There is a typical bad-and-good-product coexisting phenomenon in online shopping market: products with high prices do not always have high quality and products with low prices do not always have low quality too, showing obvious asymmetric information. Based on the stylized fact of bidimensional asymmetric information in online shopping market, namely firms have private information in the two aspects of product quality and production costs, this paper explains the economic mechanism of the abovementioned phenomenon from a perspective of market equilibrium for the first time by establishing an analytical framework of bidimensional asymmetric information.
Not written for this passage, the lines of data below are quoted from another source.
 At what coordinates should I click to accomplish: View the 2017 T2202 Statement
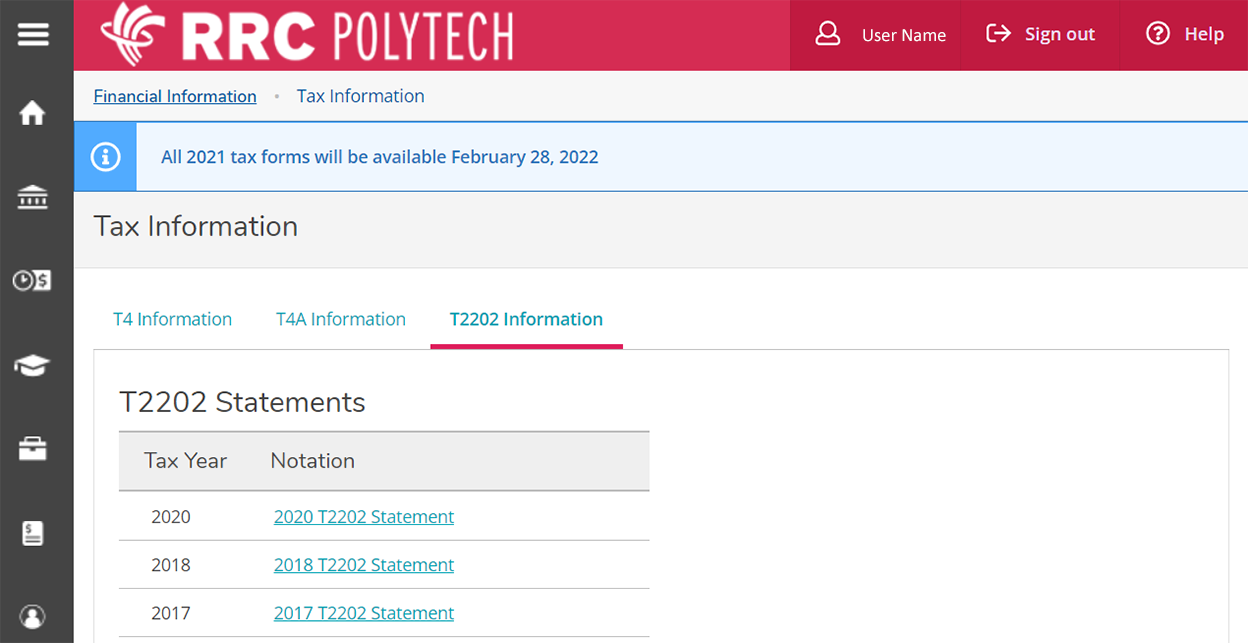click(364, 613)

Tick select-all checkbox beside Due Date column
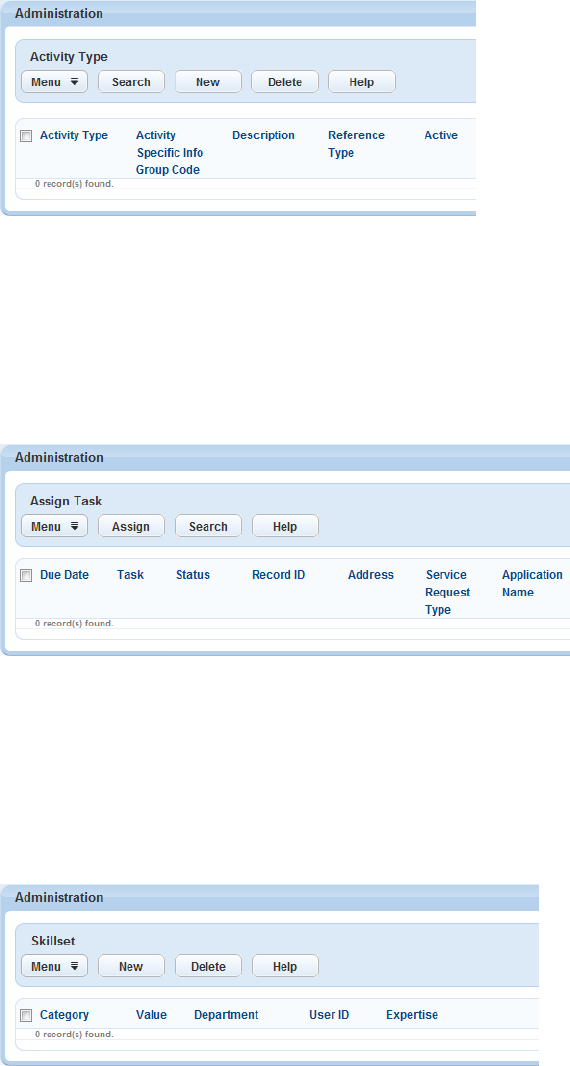pos(26,576)
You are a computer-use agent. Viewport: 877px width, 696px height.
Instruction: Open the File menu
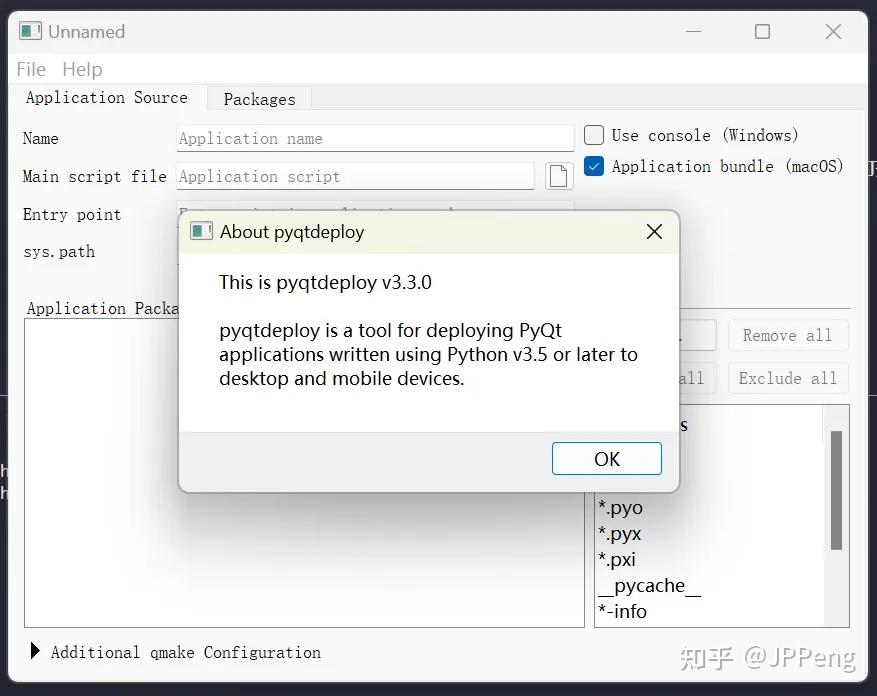(30, 69)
It shows that owing to bidimensional asymmetric information, the interaction of consumers and firms makes prices and quality of products no longer have a monotonically increasing relationship, thereby possibly leading to market equilibrium of bad-and-good-product coexisting in online shopping market; and it confirms the existence of this equilibrium under reasonable conditions. By a static comparison, this paper explores the effects of changes in market environment on price signaling efficiency of product quality and consumer purchase behavior as well as the effectiveness of means such as information disclosure by online shopping firms, consumers' feedback scoring mechanism for businesses and guaranteed return of products on the elimination of bad-and-good-product coexisting phenomenon, thereby providing reference for further normative development of network industries in China.
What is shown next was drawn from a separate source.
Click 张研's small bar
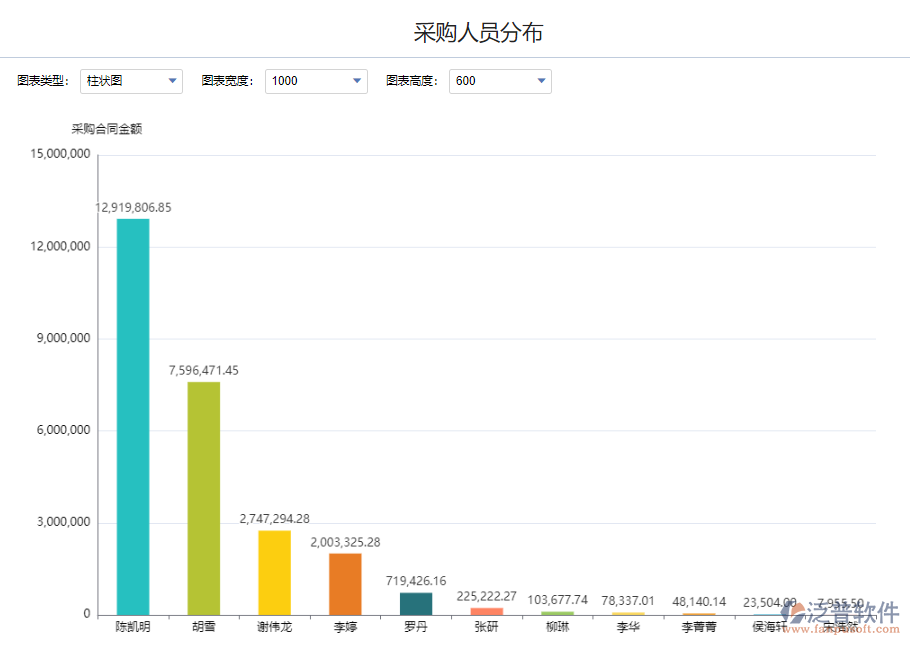 486,610
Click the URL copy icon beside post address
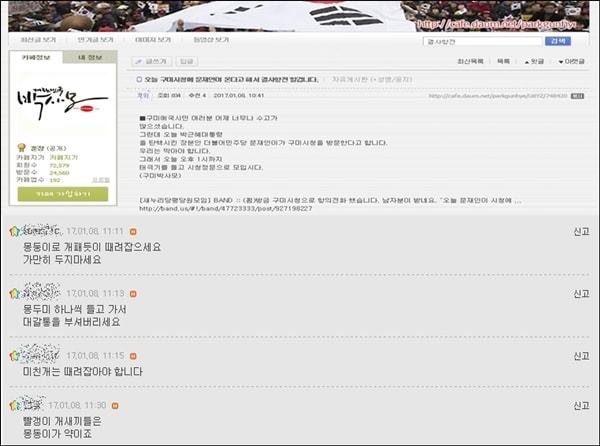Image resolution: width=600 pixels, height=446 pixels. [577, 96]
Economic Explanation of Bad-and-good-product Coexisting Phenomenon in Online Shopping Market from a Perspective of Bidimensional Asymmetric Information
Journal of Finance and Economics Vol. 42, Issue 11, pp. 99 - 112 (2016) DOI:10.16538/j.cnki.jfe.2016.11.008
Cite this article
Zhang Ziran, Zhu Wei. Economic Explanation of Bad-and-good-product Coexisting Phenomenon in Online Shopping Market from a Perspective of Bidimensional Asymmetric Information[J]. Journal of Finance and Economics, 2016, 42(11): 99–112.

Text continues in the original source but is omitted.